The series production was announced by HBO Max in September 2024 with Nabi Productions and Felicita Films serving as producers. Filming took place mainly in Val-d'Oise between September and December 2024. Originally announced as a Max Original, it was rebranded as an HBO Original in October 2025.

The Seduction premiered in France and internationally on 14 November 2025 on HBO Max's HBO hub. Metacritic, which uses a weighted average, assigned a score of 69 out of 100 based on 9 critics, indicating "generally favorable" reviews.

==Premise==
The day after her marriage, Isabelle Dassonville discovers that the ceremony was fake and that her husband was in reality the Vicomte de Valmont, who was manipulating her. Condemned to take a vow of silence in a convent, her only way to escape is to follow Valmont's aunt, Madame de Rosemonde, who wants to use her to seduce the Comte de Gercourt in Paris for her own mysterious motives.

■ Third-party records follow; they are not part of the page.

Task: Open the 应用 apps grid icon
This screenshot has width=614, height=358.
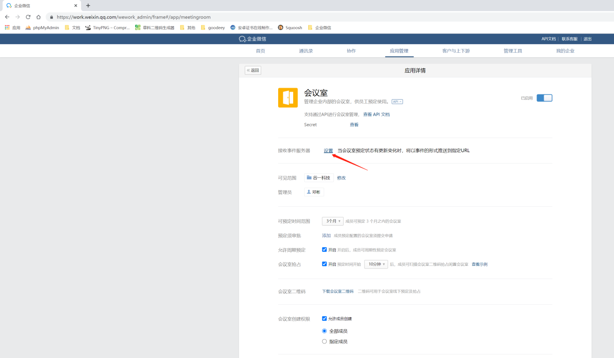Action: click(x=6, y=28)
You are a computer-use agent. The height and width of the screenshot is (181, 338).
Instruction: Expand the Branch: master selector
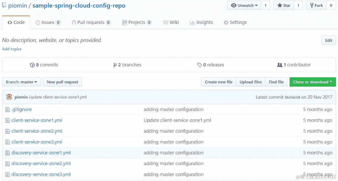21,82
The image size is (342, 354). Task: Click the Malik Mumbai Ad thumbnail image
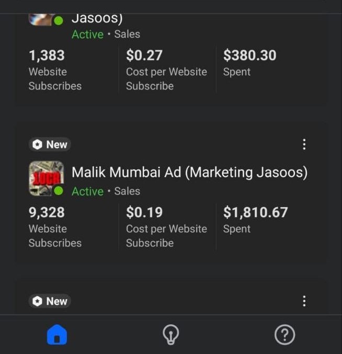coord(45,178)
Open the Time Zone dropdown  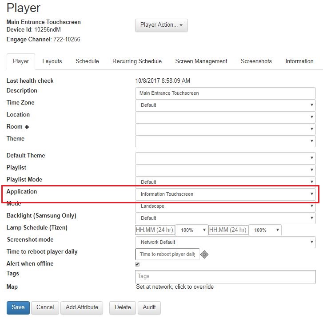(225, 105)
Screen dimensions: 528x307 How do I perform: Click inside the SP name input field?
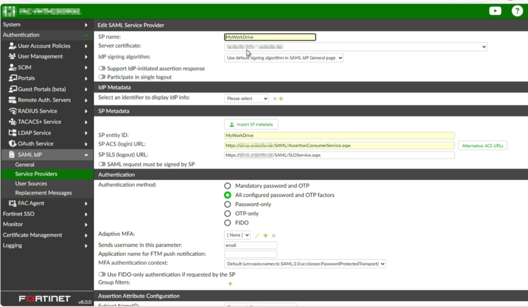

But when Rosemonde's plan fails, Isabelle decides to marry the Comte de Merteuil in order to become a Marquise and gain power to help her to get revenge on Valmont.

==Cast==
===Main===
- Anamaria Vartolomei as Isabelle de Merteuil (née Dassonville)
- Diane Kruger as Madame de Rosemonde
- Vincent Lacoste as the Vicomte de Valmont
- Lucas Bravo as the Comte de Gercourt

===Recurring===
- Noée Abita as Madame de Tourvel
- Julien de Saint Jean as Louis de Germain
- Fantine Harduin as Cécile de Volanges
- Samuel Kircher as the Chevalier Danceny
- Sandrine Blancke as Madame de Volanges

== Episodes ==

| No. | Title | Directed by | Written by | Original release date |
|---|---|---|---|---|
| 1 | "Isabelle" | Jessica Palud | Jean-Baptiste Delafon In collaboration with: Gaëlle Bellan & Jessica Palud | 14 November 2025 |
| 2 | "L'enfer du Grand Monde" "The Hell of High Society" | Jessica Palud | Jean-Baptiste Delafon In collaboration with: Jessica Palud | 21 November 2025 |
| 3 | "La Guerre" "War" | Jessica Palud | Jean-Baptiste Delafon | 28 November 2025 |
| 4 | "Les liaisons dangereuses" "Dangerous Liaisons" | Jessica Palud | Jean-Baptiste Delafon | 5 December 2025 |
| 5 | "La Sainte et la Putain" "The Saint and the Whore" | Jessica Palud | Jean-Baptiste Delafon | 12 December 2025 |
| 6 | "Versailles" | Jessica Palud | Jean-Baptiste Delafon In collaboration with: Jessica Palud | 19 December 2025 |

== Production ==
=== Development ===
In September 2024, HBO Max announced that a loose adaptation of Pierre Choderlos de Laclos's Les Liaisons dangereuses that will focus on the origins of Isabelle de Merteuil entered production with Jessica Palud directing, while Clément Birnbaum and Joachim Nahum from UGC's Nabi Productions and Marie Guillaumond from Studio TF1's Felicita Films will serve as producers.

The series was originally announced as an HBO Max original series, however, when the trailer was released in October 2025, it was rebranded as an HBO Original, similarly to The Penguin, Dune: Prophecy, and It: Welcome to Derry.

=== Filming ===
Filming began on 4 September and wrapped on 13 December 2024, and took place in Île-de-France, mainly in Val-d'Oise, while some scenes where filmed in Normandy. Many châteaux were used by the production, including the Château de Villette.

== Release ==
The Seduction premiered on HBO Max's HBO hub in France and internationally on 14 November 2025, with subsequent episodes released weekly.

Contrary to other Max Original series that premiered first on HBO when they were rebranded as HBO Original, the series release was not affected by the rebranding as the channel is only available as a content hub within the service in France. It was also released directly on the service in territories where the channel is available, while still being branded as an HBO Original.